Non si tratta di una banale e volgare rivendicazione di una mia opera, ma di una dichiarazione di indipendenza dall’industria del marketing
Il problema non si pone nell’aver usufruito di una mia creazione, ma sorge dal momento in cui è stata spogliata della sua natura per vestirne un’altra che non la riguarda. Per essere indossato come una pelliccia al fine di innalzare il già vertiginoso status di qualcuno.
Propinata in televisione e masticata a favore di qualsiasi ‘ismo’, anche il più corretto, a pensati libera vengono tagliate le corde vocali.
Pensati libera non porta con sé rivendicazioni, né vuole essere grido di speranza. Al contrario cresce su macerie di sentimenti umani, sui resti di un mondo che non vuole più essere, ma solo apparire.
Perché ho desiderato pensarmi libero? Perché non lo sono”. 

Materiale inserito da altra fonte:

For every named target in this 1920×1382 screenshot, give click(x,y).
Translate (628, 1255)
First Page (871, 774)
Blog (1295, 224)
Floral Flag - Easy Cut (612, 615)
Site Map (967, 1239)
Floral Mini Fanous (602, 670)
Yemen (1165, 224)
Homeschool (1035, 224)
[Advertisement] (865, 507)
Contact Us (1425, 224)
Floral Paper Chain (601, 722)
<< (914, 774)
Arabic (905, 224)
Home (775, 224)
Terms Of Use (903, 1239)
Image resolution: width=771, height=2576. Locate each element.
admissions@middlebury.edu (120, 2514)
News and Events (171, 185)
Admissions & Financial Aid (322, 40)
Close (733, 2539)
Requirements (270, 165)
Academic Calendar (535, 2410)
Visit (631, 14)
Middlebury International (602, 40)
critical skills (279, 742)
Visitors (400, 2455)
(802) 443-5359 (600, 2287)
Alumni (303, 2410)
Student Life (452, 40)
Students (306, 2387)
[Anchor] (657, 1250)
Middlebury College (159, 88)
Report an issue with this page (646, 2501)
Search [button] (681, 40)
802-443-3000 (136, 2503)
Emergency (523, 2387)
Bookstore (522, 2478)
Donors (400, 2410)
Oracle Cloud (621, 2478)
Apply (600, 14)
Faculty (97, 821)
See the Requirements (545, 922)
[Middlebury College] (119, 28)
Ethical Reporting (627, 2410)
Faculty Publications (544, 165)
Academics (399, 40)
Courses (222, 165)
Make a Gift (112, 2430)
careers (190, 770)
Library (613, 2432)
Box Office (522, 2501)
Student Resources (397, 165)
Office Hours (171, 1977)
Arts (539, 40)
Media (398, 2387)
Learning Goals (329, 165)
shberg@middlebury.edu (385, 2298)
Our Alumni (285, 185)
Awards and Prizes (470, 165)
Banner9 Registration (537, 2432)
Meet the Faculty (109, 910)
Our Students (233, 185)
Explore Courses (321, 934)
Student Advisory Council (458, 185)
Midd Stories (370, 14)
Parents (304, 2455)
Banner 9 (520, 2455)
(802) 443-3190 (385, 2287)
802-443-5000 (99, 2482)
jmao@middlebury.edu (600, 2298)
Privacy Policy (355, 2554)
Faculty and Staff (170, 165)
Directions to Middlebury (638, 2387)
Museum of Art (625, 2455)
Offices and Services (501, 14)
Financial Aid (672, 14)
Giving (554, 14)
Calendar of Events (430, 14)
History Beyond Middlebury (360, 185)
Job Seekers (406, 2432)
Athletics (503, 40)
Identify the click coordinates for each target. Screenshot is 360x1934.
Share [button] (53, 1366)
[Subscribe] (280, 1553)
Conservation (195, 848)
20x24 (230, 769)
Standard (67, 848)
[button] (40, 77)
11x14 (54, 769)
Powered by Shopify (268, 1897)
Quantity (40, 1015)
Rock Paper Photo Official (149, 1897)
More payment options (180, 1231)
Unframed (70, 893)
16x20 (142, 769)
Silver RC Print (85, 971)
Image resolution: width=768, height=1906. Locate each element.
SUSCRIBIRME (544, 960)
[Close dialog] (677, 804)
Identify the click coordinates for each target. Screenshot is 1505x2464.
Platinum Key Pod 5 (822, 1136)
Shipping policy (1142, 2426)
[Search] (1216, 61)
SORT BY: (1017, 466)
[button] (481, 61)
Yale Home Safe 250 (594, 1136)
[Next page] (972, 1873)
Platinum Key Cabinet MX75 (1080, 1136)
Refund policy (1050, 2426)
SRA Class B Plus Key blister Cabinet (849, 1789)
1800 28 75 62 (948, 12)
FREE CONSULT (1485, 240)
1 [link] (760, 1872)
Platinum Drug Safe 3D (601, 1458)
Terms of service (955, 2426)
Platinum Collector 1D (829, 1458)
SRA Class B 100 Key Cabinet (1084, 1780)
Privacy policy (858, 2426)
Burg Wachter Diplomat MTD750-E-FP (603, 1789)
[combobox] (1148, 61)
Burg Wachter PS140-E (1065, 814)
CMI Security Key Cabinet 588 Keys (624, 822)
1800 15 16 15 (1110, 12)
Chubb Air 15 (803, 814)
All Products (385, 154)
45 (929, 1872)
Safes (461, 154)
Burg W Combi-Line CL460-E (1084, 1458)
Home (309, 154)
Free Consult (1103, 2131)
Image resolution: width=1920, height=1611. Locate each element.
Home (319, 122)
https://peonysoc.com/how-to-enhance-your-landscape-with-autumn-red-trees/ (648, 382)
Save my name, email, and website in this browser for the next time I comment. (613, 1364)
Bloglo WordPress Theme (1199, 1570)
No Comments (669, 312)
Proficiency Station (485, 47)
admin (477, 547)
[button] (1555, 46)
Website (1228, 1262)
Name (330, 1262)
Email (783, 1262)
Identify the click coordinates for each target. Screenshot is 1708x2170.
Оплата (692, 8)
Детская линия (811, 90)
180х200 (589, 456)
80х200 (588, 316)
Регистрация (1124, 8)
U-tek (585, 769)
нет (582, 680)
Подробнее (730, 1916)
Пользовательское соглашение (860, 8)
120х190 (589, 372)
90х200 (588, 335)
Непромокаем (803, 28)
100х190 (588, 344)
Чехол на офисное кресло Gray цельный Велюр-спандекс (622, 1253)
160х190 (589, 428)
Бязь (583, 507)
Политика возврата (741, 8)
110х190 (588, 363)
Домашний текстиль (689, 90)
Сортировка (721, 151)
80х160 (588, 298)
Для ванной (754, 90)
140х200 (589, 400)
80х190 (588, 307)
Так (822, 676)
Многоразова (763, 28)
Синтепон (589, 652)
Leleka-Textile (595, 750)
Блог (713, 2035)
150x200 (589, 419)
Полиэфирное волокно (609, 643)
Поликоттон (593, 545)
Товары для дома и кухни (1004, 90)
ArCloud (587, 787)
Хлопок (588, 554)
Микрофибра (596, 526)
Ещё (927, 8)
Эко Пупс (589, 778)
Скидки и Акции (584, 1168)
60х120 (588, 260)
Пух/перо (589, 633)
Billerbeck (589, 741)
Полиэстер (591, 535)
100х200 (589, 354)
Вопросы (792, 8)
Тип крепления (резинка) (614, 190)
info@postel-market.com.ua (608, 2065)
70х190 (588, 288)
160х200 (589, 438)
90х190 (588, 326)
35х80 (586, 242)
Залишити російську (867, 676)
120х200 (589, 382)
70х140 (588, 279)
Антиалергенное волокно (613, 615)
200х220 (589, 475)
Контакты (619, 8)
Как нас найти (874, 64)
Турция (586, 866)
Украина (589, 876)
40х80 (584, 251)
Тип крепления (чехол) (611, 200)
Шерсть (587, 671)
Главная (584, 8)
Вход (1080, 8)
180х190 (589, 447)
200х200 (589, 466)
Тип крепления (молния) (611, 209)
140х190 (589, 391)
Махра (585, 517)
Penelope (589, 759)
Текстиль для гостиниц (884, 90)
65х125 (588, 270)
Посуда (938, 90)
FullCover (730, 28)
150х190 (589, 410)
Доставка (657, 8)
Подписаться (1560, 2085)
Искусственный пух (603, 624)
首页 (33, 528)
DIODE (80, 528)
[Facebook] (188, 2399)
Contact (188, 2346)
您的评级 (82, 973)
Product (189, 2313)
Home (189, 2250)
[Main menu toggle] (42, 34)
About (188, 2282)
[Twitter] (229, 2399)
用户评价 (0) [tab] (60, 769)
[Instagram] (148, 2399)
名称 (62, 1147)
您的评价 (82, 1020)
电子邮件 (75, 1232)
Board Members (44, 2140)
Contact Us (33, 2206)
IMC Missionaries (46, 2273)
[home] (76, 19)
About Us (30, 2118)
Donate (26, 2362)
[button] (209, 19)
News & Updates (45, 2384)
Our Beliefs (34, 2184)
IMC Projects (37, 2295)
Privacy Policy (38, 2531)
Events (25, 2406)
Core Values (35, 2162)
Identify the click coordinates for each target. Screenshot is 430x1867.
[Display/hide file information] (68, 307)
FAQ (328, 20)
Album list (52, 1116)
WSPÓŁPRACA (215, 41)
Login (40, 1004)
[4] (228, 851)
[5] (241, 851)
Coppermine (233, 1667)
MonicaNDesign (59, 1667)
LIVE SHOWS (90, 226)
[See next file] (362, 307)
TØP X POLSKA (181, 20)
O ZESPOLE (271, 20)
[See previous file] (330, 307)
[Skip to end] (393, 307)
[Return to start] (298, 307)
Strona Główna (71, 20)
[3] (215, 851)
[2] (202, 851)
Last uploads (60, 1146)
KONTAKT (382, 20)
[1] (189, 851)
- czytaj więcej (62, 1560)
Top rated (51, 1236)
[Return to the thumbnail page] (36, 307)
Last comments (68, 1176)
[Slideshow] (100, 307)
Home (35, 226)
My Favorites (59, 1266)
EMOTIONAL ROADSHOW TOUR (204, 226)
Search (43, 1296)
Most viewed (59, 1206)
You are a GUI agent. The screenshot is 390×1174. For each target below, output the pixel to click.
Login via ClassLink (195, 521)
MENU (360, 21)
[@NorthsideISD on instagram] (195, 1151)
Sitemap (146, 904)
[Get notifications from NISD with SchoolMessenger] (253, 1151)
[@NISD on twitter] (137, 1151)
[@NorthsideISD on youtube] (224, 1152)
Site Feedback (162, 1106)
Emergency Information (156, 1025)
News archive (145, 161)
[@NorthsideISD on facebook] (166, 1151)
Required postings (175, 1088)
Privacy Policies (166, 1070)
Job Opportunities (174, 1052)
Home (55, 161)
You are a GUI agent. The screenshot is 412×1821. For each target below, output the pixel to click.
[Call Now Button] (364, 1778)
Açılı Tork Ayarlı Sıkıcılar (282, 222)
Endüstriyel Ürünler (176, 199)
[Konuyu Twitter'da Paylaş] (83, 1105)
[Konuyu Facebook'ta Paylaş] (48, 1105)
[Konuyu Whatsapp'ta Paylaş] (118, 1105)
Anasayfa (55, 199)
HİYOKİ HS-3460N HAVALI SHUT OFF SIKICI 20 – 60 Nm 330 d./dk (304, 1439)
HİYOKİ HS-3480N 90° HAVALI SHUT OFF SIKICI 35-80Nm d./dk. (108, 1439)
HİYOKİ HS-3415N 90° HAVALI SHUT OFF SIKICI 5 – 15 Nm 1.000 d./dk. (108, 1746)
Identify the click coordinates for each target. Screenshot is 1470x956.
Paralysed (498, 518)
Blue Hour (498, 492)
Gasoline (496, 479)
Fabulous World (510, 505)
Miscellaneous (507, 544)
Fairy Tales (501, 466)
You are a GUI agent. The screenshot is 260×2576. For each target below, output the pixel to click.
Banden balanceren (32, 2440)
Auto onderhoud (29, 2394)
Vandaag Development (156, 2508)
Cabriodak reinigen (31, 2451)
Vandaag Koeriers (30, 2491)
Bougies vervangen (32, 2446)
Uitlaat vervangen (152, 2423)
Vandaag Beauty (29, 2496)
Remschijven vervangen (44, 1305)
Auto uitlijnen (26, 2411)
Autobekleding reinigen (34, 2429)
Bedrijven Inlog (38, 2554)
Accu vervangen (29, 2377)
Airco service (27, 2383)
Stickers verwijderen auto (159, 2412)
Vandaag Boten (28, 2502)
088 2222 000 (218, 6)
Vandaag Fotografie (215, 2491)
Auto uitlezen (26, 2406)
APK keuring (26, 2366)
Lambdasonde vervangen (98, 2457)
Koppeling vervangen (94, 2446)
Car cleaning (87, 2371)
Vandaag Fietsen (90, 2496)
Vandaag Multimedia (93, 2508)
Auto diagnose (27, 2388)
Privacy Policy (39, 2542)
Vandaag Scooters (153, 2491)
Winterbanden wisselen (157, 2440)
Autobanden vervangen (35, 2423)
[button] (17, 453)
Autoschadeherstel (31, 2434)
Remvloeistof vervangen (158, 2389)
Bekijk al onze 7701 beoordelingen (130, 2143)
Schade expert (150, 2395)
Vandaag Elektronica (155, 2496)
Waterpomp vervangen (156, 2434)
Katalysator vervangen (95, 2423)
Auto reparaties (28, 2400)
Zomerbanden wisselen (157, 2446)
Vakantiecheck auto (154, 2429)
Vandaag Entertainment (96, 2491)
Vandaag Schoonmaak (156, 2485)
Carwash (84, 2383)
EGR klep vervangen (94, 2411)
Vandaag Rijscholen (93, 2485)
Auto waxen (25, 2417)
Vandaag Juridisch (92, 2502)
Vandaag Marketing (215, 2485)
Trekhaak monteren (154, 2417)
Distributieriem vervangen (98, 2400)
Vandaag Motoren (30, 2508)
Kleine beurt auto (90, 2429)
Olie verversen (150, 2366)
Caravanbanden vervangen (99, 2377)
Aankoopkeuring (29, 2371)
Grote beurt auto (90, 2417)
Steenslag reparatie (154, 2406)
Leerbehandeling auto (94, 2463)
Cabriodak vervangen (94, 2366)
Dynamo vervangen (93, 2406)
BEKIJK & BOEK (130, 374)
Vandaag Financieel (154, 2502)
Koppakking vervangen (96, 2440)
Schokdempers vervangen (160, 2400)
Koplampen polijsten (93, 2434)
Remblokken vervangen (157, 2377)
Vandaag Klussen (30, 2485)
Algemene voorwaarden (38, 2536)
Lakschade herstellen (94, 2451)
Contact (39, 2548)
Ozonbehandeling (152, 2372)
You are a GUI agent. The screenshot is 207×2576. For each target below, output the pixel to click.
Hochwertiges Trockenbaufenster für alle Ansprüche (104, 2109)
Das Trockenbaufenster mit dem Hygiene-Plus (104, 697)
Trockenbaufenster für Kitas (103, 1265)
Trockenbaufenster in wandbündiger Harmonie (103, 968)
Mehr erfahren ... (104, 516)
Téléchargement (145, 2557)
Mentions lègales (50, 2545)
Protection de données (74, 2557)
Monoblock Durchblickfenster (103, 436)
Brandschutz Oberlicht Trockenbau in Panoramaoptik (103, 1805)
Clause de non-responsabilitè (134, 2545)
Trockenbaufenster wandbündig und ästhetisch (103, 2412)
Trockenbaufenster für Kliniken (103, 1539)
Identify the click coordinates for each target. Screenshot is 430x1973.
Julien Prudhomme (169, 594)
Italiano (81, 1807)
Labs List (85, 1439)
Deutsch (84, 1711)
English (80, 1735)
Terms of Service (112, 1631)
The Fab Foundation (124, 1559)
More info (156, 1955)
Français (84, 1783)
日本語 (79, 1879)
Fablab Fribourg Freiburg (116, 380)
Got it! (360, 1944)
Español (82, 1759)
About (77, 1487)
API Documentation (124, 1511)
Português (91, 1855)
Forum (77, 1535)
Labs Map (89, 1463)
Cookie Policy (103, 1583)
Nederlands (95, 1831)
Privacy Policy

Specifica infine che con queste parole non intende accusare l'influencer o il duo artistico di aver commesso illeciti, né pubblicizzare la paternità o proprietà della sua opera, ma prendere le distanze dalla “mercificazione e snaturalizzazione di un atto di volontà e di libertà” che mai avrebbe voluto divenisse uno slogan, un manifesto o un prodotto da commercializzare.